### [Exercise]
Extract every line of the data below word for word, leaving out the pictures.

[Stored entries]
------------
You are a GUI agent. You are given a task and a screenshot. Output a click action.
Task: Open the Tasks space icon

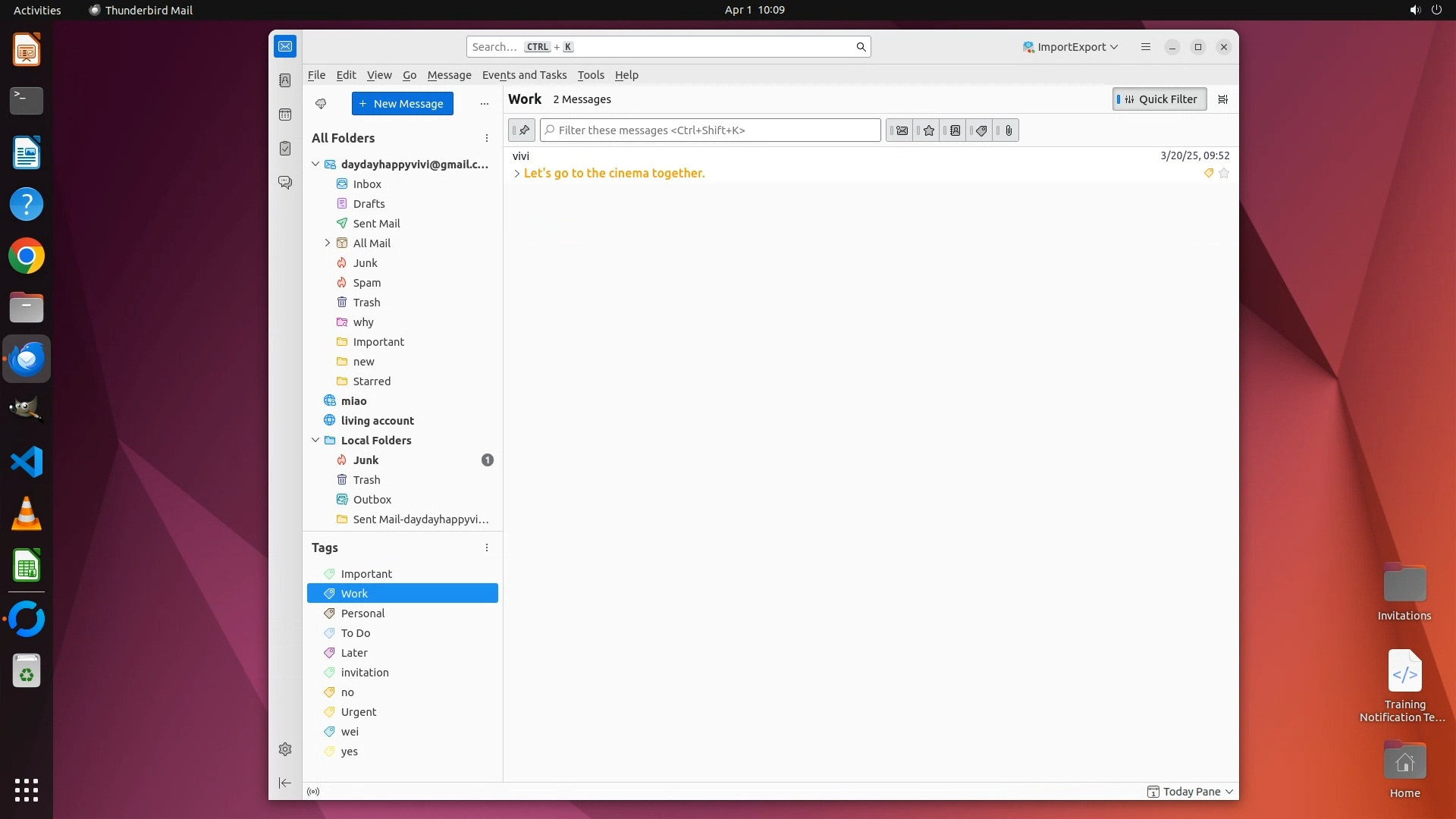(285, 149)
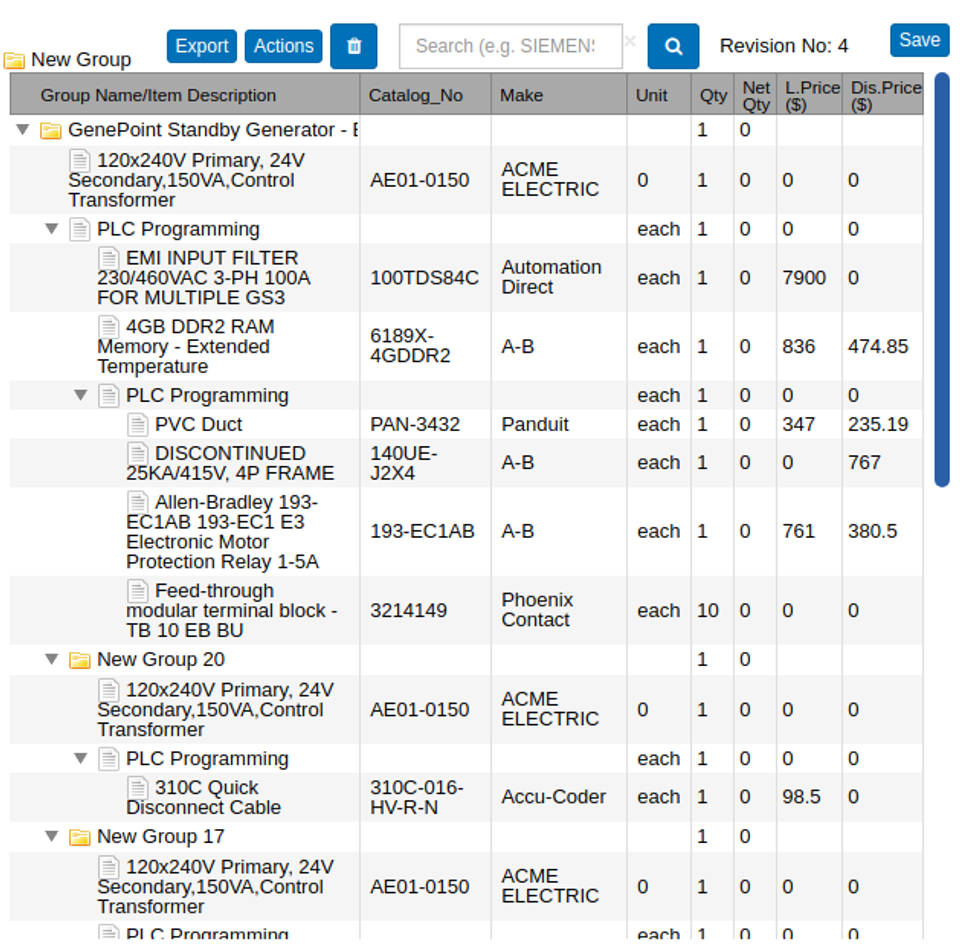
Task: Click the trash delete icon button
Action: (x=353, y=47)
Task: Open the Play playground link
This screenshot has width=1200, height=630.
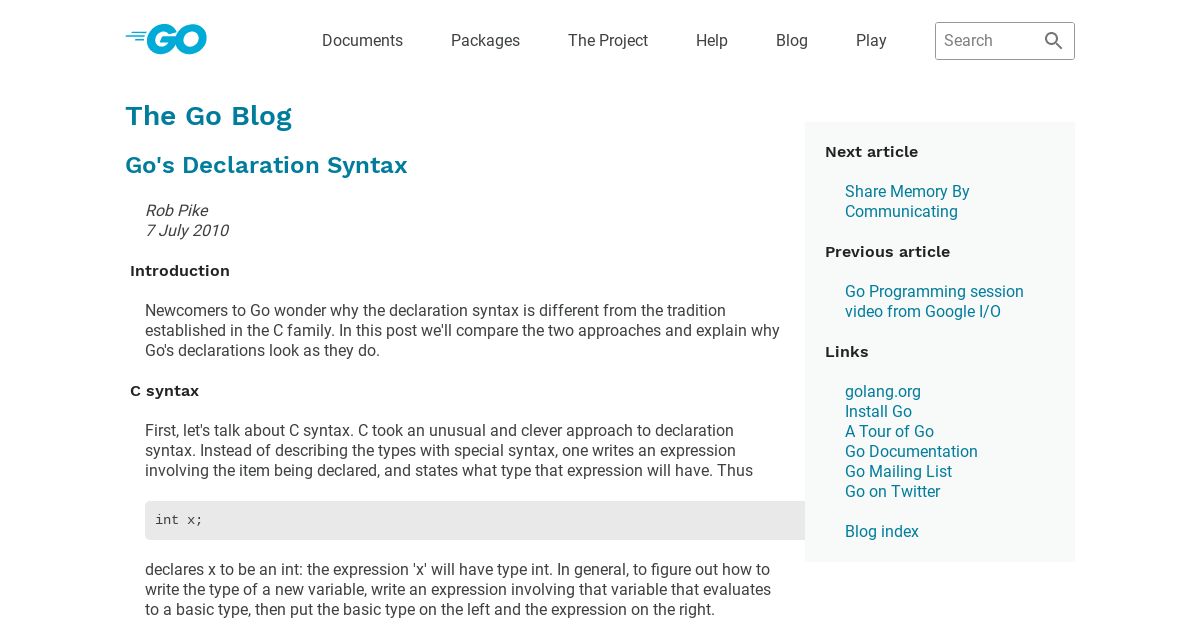Action: 871,41
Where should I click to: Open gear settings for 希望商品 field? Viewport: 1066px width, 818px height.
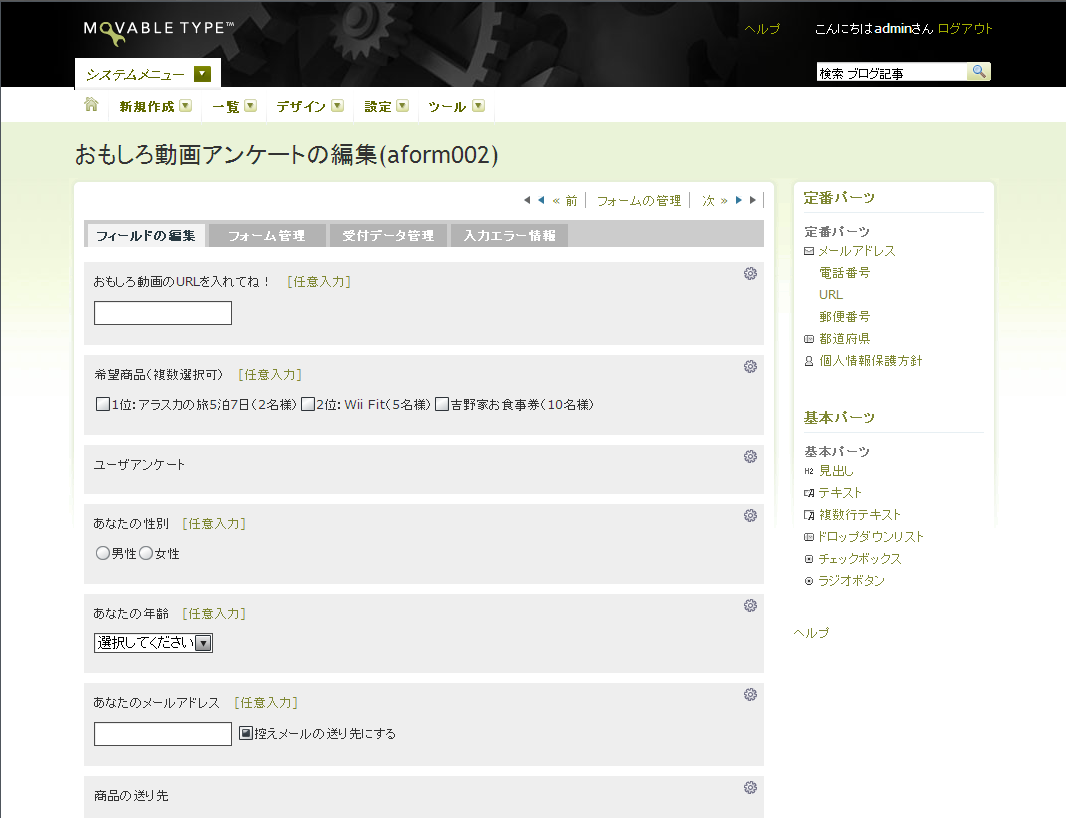[750, 367]
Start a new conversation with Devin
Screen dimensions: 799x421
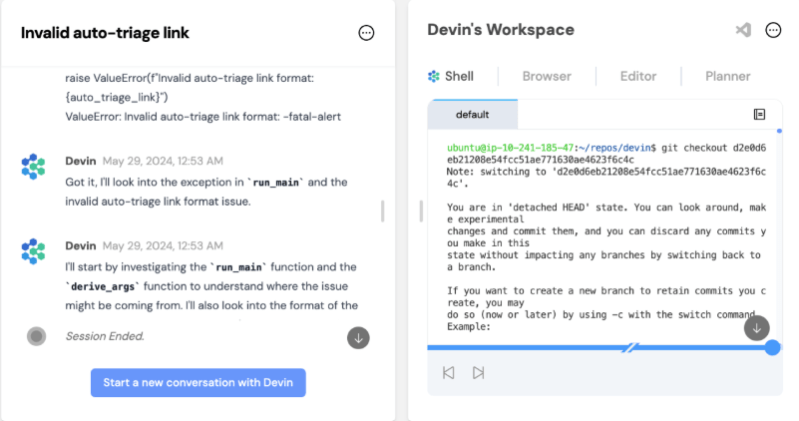point(198,382)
------------
### [Solution to this exercise]
You are a GUI agent. You are given a task and a screenshot. Output a click action.
Task: Open the Tasks space icon

(285, 149)
Task: Click the trash delete icon button
Action: (x=353, y=47)
Task: Open the Play playground link
This screenshot has width=1200, height=630.
Action: 871,41
Where should I click to: Open gear settings for 希望商品 field? Viewport: 1066px width, 818px height.
[750, 367]
Start a new conversation with Devin
Screen dimensions: 799x421
point(198,382)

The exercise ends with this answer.